TASK MATERIAL Start Marker

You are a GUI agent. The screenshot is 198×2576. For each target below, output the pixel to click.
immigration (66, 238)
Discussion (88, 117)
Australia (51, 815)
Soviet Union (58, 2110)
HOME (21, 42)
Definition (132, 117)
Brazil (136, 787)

TASK MATERIAL End Marker
TASK MATERIAL Start Marker

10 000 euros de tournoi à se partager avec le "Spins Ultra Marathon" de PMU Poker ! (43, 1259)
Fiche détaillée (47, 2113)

TASK MATERIAL End Marker

**THE TASK**.
Could you transcribe the entries above word for word, from the line with "10 000 euros" down to the line with "Fiche détaillée (47, 2113)", keeping both?

**ANSWER FOR THIS EXERCISE**.
10 000 euros de tournoi à se partager avec le "Spins Ultra Marathon" de PMU Poker ! (43, 1259)
Fiche détaillée (47, 2113)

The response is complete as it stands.